UTSU Elections 2017: Demand Better, Mathias Memmel

The Strand sat down with UTSU slate, Demand Better’s Presidential Candidate, Mathias Memmel, to discuss the current reality and future of the UTSU.

The Strand: Last year you wrote an article for The Varsity questioning whether the UTSU was worth saving and now you’re running for president. Can you elaborate on that decision?

Mathias Memmel: In that article I ended with the conclusion that the UTSU is worth saving but only under a pretense that it would be saved for all students and that’s the guiding philosophy with this team. Students don’t trust the UTSU too much with anything and many of them would prefer that the UTSU be disbanded. I don’t blame them for that, especially when you have an organization that consumes more than half of its annual budget on staff salaries and leaves little left to do anything useful for students. some student unions prioritize advocacy and service, and the UTSU is good at neither. I think that’s the fundamental problem, and, with our team, the idea is that the UTSU can be saved as an institution but it’s got be rebuilt from the ground up. It’s a team dedicated to the complete reinvention of the UTSU.

TS: How do you plan to change the image of the UTSU with your slate? 

MM: So, I think a lot of people get elected into the UTSU with the idea of changing the image of the UTSU by promoting what it currently offers and provides, but just in a different, and better way, if you will, without actually addressing the structural problems with the organization. The overall/underlying problem with the UTSU is that it’s a culture of superiority and self interest and self service, where the UTSU for over a decade has put its own interest ahead of students, and that culture is fundamentally based in the philosophy that the UTSU can displace and replace all of the other communities that exist on campus. I think that people sense this. It’s a culture that has resulted in a lot of problems and that’s the diagnosis for a lot of these problems with the UTSU. In terms of changing the image, I think, fundamentally, we have to change structural issues and show students that we have meaningfully addressed these and there are changes and we ought to be promoting the changes instead of promoting what already exists.

TS: what structure reinvention do you suppose would help benefit the UTSU?
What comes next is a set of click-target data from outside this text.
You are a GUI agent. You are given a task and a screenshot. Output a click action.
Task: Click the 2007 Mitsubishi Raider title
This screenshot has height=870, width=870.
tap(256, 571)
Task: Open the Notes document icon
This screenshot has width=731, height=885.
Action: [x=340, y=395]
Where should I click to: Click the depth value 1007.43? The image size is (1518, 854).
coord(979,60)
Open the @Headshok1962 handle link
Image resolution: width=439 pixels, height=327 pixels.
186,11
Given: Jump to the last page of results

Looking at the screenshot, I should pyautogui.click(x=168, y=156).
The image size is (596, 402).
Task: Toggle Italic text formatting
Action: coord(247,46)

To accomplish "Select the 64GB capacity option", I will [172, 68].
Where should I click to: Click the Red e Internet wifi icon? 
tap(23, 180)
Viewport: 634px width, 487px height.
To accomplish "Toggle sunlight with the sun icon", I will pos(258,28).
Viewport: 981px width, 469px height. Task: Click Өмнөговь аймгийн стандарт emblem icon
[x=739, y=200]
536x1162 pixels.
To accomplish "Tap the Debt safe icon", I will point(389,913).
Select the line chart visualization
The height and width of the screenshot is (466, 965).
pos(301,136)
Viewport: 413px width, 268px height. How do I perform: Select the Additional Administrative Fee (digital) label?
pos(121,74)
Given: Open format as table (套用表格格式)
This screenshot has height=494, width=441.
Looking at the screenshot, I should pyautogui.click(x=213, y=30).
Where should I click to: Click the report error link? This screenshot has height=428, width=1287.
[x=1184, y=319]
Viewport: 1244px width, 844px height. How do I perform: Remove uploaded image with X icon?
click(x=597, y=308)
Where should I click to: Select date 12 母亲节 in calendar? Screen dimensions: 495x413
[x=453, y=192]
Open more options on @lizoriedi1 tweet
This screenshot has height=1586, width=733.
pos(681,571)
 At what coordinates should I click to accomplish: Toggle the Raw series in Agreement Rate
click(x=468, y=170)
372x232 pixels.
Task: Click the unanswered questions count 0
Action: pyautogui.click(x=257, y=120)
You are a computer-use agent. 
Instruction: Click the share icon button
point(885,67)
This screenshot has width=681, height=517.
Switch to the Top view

MM: Oh my gosh okay. There are three pillars to our platform. There’s demand for better governance, better services, and better advocacy, and those are the three pillars what the organization needs to be re-founded on. In terms of governance, we need to stop the overspending on staff salaries. We need to provide more jobs to students instead of full time staff that aren’t students. We need to fix the electoral system that is completely toxic, and which is very inaccessible for students that don’t already wield political capital. We need more oversights of the UTSU. We need a different way of representing marginalized students on the UTSU. […] Generally, there needs to be a shift form executive power, the power ought to reside on the board and the board should do more than just rubberstamp things that have already happened; they should be a part of what is ought to come.

TS: In choosing to advocate for students and also representing marginalized groups, where do you stand in the involvement in free speech voices and groups?

MM: I think that there’s two components to advocacy here. There’s the component where the UTSU needs to do much more to support marginalized groups on campus. To be blunt, the UTSU did not do enough to support those students this year. That’s a personal failing on my part and the part of the entire executive and board of directors. And then there’s the other component, that’s the education component that’s been absent this year. I think that when there’s a group of students, some of them are flat out racists and neo-Nazi’s, then there’s also people who fundamentally believe in the principles of free expression, and in some ways are ignorant to how problematic speech can impact further marginalized groups of students. So with a group like “students for free discourse,” and “sounds like censorship but okay,” I think that for the UTSU to refuse to engage with these groups would fundamentally would be a disservice to the members because it ought to be the responsibly of the UTSU to educate students. We can’t expect marginalized students to put in the emotional labor necessary to educate bigots and nor should they have to. I think that’s sort of when, “is the UTSU worth saving” comes in. It has to be saved for everyone so that it can support marginalized students and that it can educate students who hold problematic views. Refusing to engage in that discourse and discussion fundamentally doesn’t advance anyone’s cause.

TS: How are some of the ways you fought the UTSU, and why is that important to you?

MM:  Fought the UTSU? Okay cool. On the board we passed a lot of reforms, there was a new board structure, which is still problematic, change in services to health and dental plan that was overhauled, and an internal fight within the UTSU […]. Certain individuals were being interested in pursuing a flawed ideology. Now this year, I’ve had my eyes opened completely and I’ve seen the dysfunction and nastiness from the inside. […] the individuals involved at all levels of the UTSU have bought into the culture of self service to the point where it comes to the point of its not actually what’s the best for students, its what’s the best for my job or the UTSU as an institution. I don’t think those two things need to be different but, in the culture of the place, its just a colossal mess. […]. I’ve fought the UTSU a lot this year and I’m still motivated to fix it.

 

Voting runs March 14th-16th at utsu.simplyvoting.com.